3 novembre 2012 6 03 /11 /novembre /2012 21:02

Un professeur qui réclame le silence dans sa classe pour pouvoir travailler dans de bonnes conditions, un animateur qui exige un rang par 2 pour compter les enfants présents, un père de famille qui demande à son enfant d'aller apprendre ses leçons pour avoir de bonne notes, tous ont un but qui leur semble juste et fondé.  


Pour autant peut-on utiliser n'importe quels moyens pour atteindre un objectif éducatif, aussi louable soit-il?

 

Peut-être vous êtes-vous déjà posé la question et peut-être avez-vous envisagé des solutions au cas ou les choses ne se passent pas comme prévues.

 

Si l'élève continue à parler dans la classe, si l'enfant ne se met pas en rang, si le fils ignore la demande de son père, que va-t-il se passer ? Jusqu'ou va(peut) aller l'adulte ? Quelles seront ses limites ?

 

On peut imaginer que le professeur, l'animateur, le père de famille ne disposent pas tous des mèmes moyens de "dissuasions" et que c'est en fonction de ceux-ci que l'un et l'autre va peut-être réagir dans une situation de conflit.

 
Mais au vu des objectifs, tous semblent avoir le soucis du bien-être de l'enfant et de son éducation.

Si tel est le cas, les moyens mis en oeuvre pour aller vers l'objectif qu'ils se sont fixés seront probablement en cohérence avec celui-ci. Sinon quel est l'intérêt ?

 

Si pour obtenir le calme dans la classe ou un rang bien organisé, je punis tous les enfants sans distinction, suis-je en cohérence avec mes objectifs d'éducation et de bien-être ?

Si pour que mon enfant apprenne ses leçons, je le frappe, suis-je là encore en accord avec le but louable que je prétends poursuivre ?

 

Ou est la limite ?

"Crier, ce n'est rien !" Mais si ça n'a pas d'effet sur l'enfant, que peut-il se passer ?


L'adulte en colère, lorsqu'il se rend compte que sa démonstration de "force"(dans son esprit du moins) n'aboutit pas, acceptera-t-il de revenir à la raison ou va-t-il glisser vers des formes plus radicales de violences ?

Si j'admets que la violence(physique, verbale, psychologique) ou une mesure injuste peuvent être des moyens, "dans certains cas", pour parvenir à mes fins (louables à l'origine), je prends le risque non seulement de me trouver entrainé dans une logique de surenchère à la violence(avec des conséquences difficiles à prévoir), mais de perdre complètement de vue mon objectif de départ(vouloir éduquer en oubliant soi-mème les valeurs éducatives qui nous anim(ai)ent).

 

Si au contraire je choisis d'emblée d'agir en cohérence avec mon but initial, alors, je vais pouvoir réfléchir à des moyens qui soient en rapport avec cette fin et certainement écarter d'autres possibilités qui, au contraire, m'en éloignent.

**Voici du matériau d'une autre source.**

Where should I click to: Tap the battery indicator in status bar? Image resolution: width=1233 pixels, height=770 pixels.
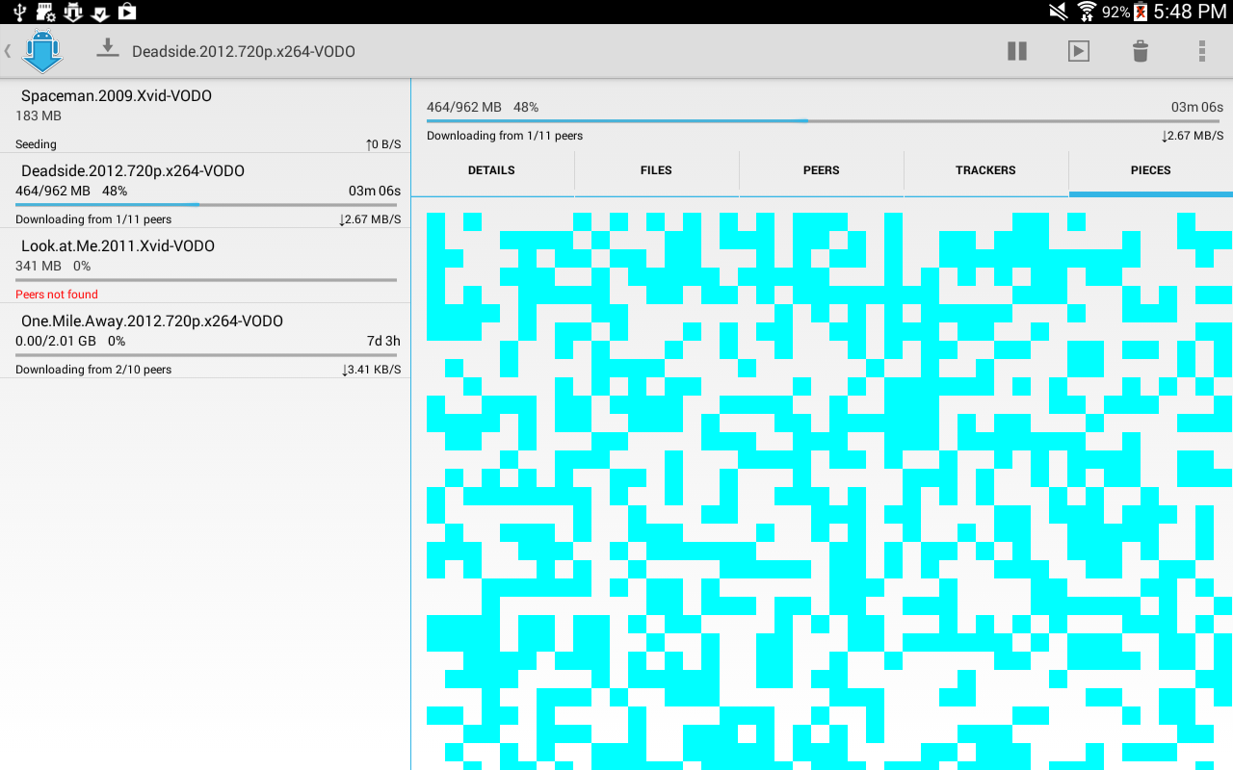pyautogui.click(x=1140, y=12)
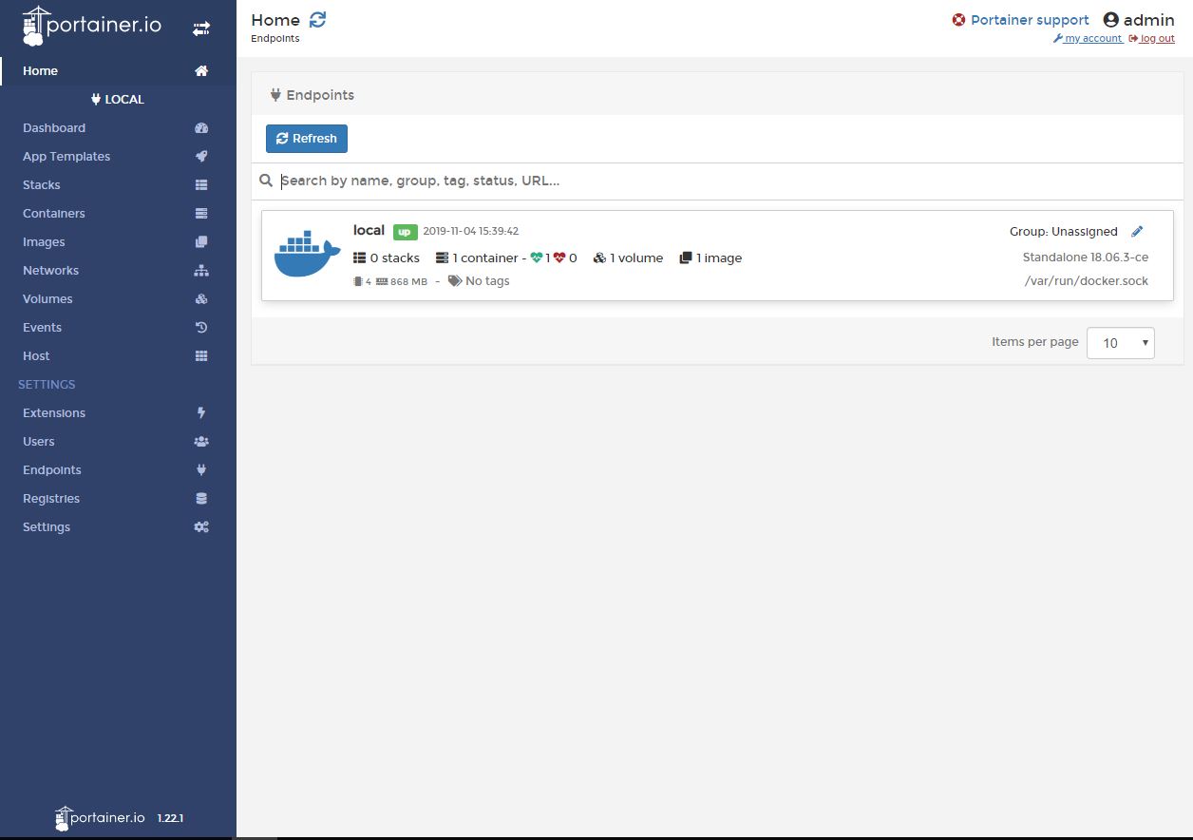Click the Docker whale logo of local endpoint
Image resolution: width=1193 pixels, height=840 pixels.
click(x=307, y=255)
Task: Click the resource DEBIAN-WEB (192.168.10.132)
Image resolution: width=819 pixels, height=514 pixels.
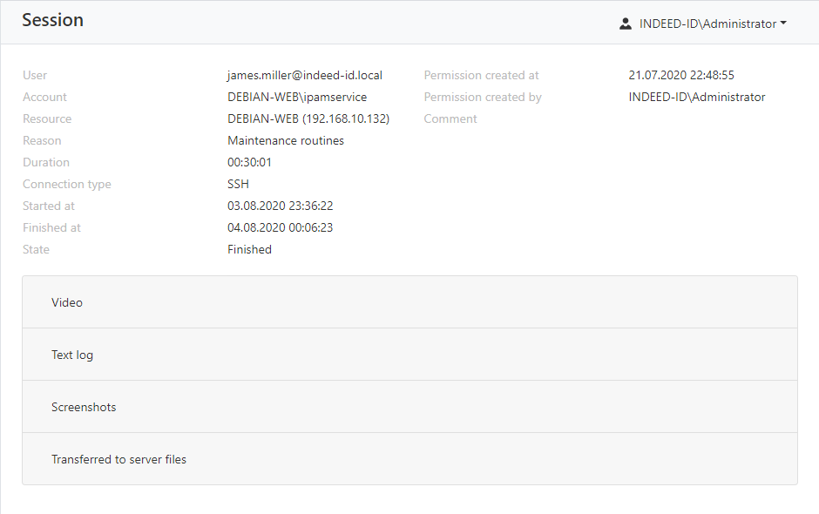Action: coord(308,118)
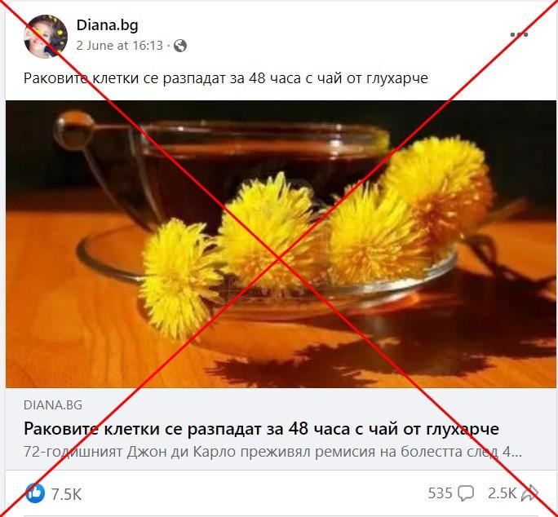
Task: Click the globe public audience icon
Action: click(x=180, y=46)
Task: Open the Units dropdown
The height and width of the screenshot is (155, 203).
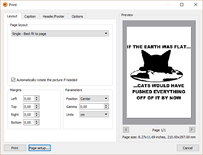Action: [94, 115]
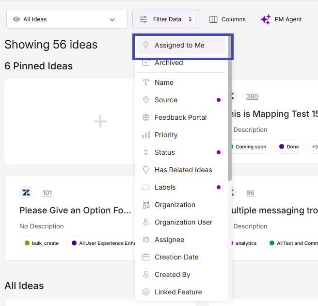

"Qui veut la fin, veut les moyens" dit le proverbe. Et Jean Marie Muller de nous expliquer dans "Philosophie de la non-violence"(Page 7): "Pourvu qu'on l'interprète comme il convient, (ce proverbe) exprime mieux que" la fin justifie les moyens", la véritable sagesse des nations. Qui veut la justice, veut en effet des moyens juste."

 

"Mieux vaut prévenir que guérir" dit un autre adage et je ne saurai trop vous conseiller de prévoir, si ce n'est pas déjà fait, quelle réponse vous envisagez, face un enfant qui ne réagit pas comme vous le souhaitez, histoire de vous aménager une marge de manoeuvre pour les moments émotionnellement ... intenses.


Prévoir, prévenir, anticiper, des mots à retenir!